The present invention relates to the seismic prospecting of the sub-surface.
With this technique, a number of seismic sensors as well as one or more sources of artificial seismic shocks are arranged on the soil. In simple versions, the sensors and sources are situated in the same vertical plane. They can be considered as approximately aligned if the unevenness of the terrain is disregarded as the effects thereof can be corrected later on. The seismic sensors and sources are usually also distributed regularly, often at the same intervals.
The various seismic sources are excited successively on the terrain. Each time a source is excited, the various seismic signals or "traces" received by each of the sensors owing to the acoustic waves produced by the shock are recorded selectively. Each trace therefore corresponds to a source-sensor pair.
In so-called "reflection" seismics, one is interested in the reflections of acoustic waves from "reflection points" in the sub-surface. For this purpose, it is known to combine all the traces for which the source and the sensor are symmetrical about a given vertical, for example by adding all these traces. The reflections appearing in the resultant trace indicate the reflection points. Suitable graphic representation of the resultant traces associated with the various verticals permits geophysicists to understand better the structure of the sub-surface. This process of so-called "multiple coverage" reflection seismics therefore seeks reflection points corresponding to the same depth in the various traces received.

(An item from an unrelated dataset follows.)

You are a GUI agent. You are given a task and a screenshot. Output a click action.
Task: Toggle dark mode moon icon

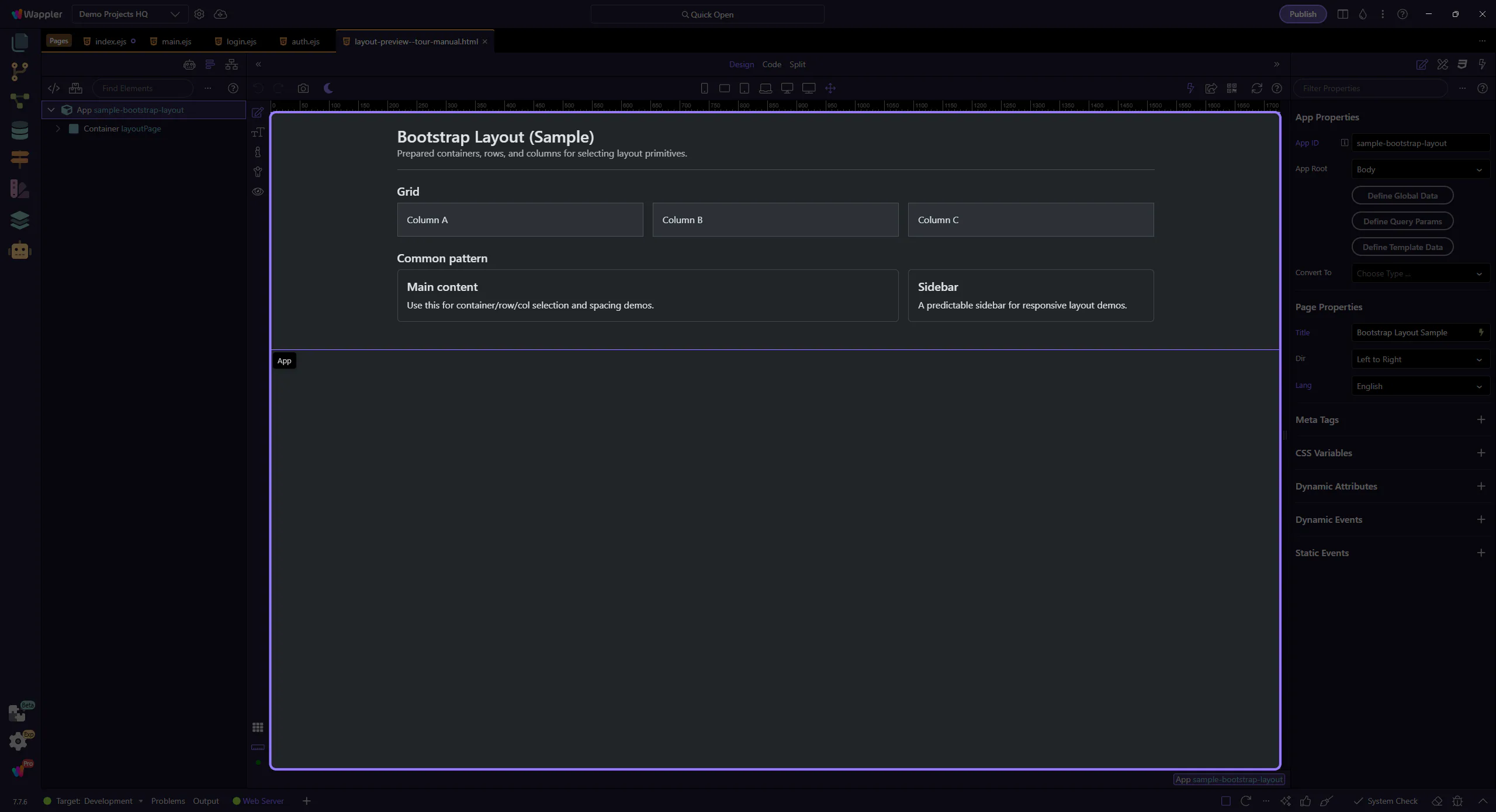click(x=328, y=88)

Reflection seismics with multiple coverage will give valuable information about the sub-surface. However, "deaf zones" sometimes appear and result in uncertainties about the interpretation of the profile of certain strata. More generally, although reflection seismics defines the strongly reflecting interfaces fairly well, it does not permit the features in the intervals between interfaces of the sub-surface (velocity and absorbtion in particular) to be analysed in detail.